Xfund is an American venture capital firm with offices in Palo Alto, California and Cambridge, Massachusetts. It provides early-stage venture capital to entrepreneurs across multiple disciplines. Xfund was founded as the Experiment Fund in 2012 as a partnership between the venture capital companies New Enterprise Associates, Accel Partners, Breyer Capital, and Polaris Partners. Anchored at Harvard University’s School of Engineering and Applied Sciences (SEAS), it was established to make seed-stage investments in startups developed at Harvard and MIT, although the fund has been open to all founders regardless of university affiliation from the start. In 2014 the fund formally renamed itself Xfund (an abbreviation of "Experiment Fund"), and raised $100 million in a second fund, Xfund 2. A third fund in 2020 raised $120 million. The first investor in most of its portfolio companies, Xfund's partners have invested companies such as 23andMe, Kensho, Gusto, Plaid, Robinhood, Patreon, Andela, and Philo.

==History==
===Founding (2012-2014)===
The Experiment Fund was launched in January 2012 as a $10 million seed fund and incubator designed specifically to support student start-ups and develop technologies and platforms created in Cambridge, Massachusetts. Although anchored at Harvard's School of Engineering and Applied Sciences, the fund was made open to all founders regardless of university affiliation from the start. It was initially run with Patrick Chung representing New Enterprise Associates (NEA)'s interests and Hugo Van Vuuren as the fund's "on the ground" person in Cambridge. Early advisors included Harvard faculty members David Edwards, Harry Lewis, Cherry Murray, and John Palfrey, in addition to Facebook co-founder Andrew McCollum, Jim Breyer, and NEA's Harry Weller. To avoid potential conflicts of interest, Harvard had no financial stake in the Experiment Fund.

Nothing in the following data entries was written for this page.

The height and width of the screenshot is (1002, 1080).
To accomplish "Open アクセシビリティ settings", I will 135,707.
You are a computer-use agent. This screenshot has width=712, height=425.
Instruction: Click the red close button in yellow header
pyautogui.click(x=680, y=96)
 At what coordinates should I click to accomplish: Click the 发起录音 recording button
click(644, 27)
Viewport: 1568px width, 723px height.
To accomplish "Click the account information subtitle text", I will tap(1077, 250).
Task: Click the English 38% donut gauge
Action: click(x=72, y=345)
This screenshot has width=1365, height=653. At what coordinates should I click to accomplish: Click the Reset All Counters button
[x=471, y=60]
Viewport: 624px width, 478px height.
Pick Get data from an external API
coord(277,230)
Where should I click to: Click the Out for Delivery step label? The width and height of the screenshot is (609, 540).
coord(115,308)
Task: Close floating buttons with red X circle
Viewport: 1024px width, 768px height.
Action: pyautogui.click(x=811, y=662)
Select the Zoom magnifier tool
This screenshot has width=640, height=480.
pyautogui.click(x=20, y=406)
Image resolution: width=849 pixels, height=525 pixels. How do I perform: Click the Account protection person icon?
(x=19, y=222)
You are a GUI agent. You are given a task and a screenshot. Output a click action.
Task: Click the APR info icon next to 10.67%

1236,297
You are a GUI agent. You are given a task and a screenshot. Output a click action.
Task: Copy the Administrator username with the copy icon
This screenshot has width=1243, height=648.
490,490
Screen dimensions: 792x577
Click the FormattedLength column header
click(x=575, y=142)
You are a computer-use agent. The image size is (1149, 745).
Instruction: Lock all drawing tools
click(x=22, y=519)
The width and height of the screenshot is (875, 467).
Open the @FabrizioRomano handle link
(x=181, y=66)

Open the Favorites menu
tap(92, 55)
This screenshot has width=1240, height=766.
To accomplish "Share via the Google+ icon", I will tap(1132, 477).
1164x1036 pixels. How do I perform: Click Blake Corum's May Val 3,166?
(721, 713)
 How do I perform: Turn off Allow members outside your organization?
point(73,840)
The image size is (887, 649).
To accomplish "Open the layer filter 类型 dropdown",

In June 2012, Accel Partners, Breyer Capital, and Polaris Venture Partners joined NEA as investors. Experiment Fund identified around 3500 investment opportunities in its first two years. Of that number, it evaluated 900 companies and invested in five, including Philo, Zumper, Kensho, and Ravel Law. The average markup of the portfolio from seed valuation to valuation in May 2014 was over 10x. Approximately 40% of the deal-flow in the original fund came from companies launched by Harvard students, faculty and staff, while 25% came from MIT-affiliated entrepreneurs and 9% from Stanford University. In May 2014, Patrick Chung joined The Experiment Fund full-time.

===Recent history (2014-2021)===

In December 2014, the fund raised $100 million in capital commitments for a second fund, which was officially renamed Xfund. Among Xfund's limited partners were Goldman Sachs, Saudi Aramco, Jasper Ridge and Breyer Capital. Still based at Harvard, by 2015, the company had considered 3,500 investments and made 10. In January 2016, Van Vuuren contacted Xfund's Limited Partners Advisory Committee (LPAC) and accused Chung of mismanagement in the firing of an employee. Separately, Chung contacted the LPAC requesting intervention and raised questions about Van Vuuren's stability. In March 2016, the LPAC voted to keep Chung in charge as managing partner and remove Van Vuuren entirely from the fund's affairs. Van Vuuren sued Xfund and Chung in May 2016, alleging fraud, breach of fiduciary duty, defamation, and a violation of California's two-party consent law. The case was privately settled in February 2017. Brandon Farwell, formerly of DFJ and RV, subsequently joined Xfund as a partner in 2017. With all original investors remaining involved, Chung and Farwell invested in companies such as Zumper, 23andMe, and Landit, among others.

In 2020, Xfund announced its third fund, Xfund 3. Originally intending to raise $100 million, it was oversubscribed and accepted $120 million in commitments, with the fund led by NEA and Breyer Capital. At the time, in contrast to venture funding at large where 3% of funding goes to female-led companies, by September 2020, "one-third of Xfund’s capital [was] invested in companies with women founder/CEOs, and 72 percent of the firm’s capital backs companies led by women, minorities, or immigrants." Also, startups from Harvard comprised "about 25 percent of Xfund’s investments, with 20 percent coming from MIT, 10 percent from Stanford and another 7 percent from University of California, Berkeley. As the first investor in most of its portfolio companies, by 2020 the company had also invested in Curebase, Natalist, AeroVect, Segment, Guideline, NewtonX, and Lighthouse.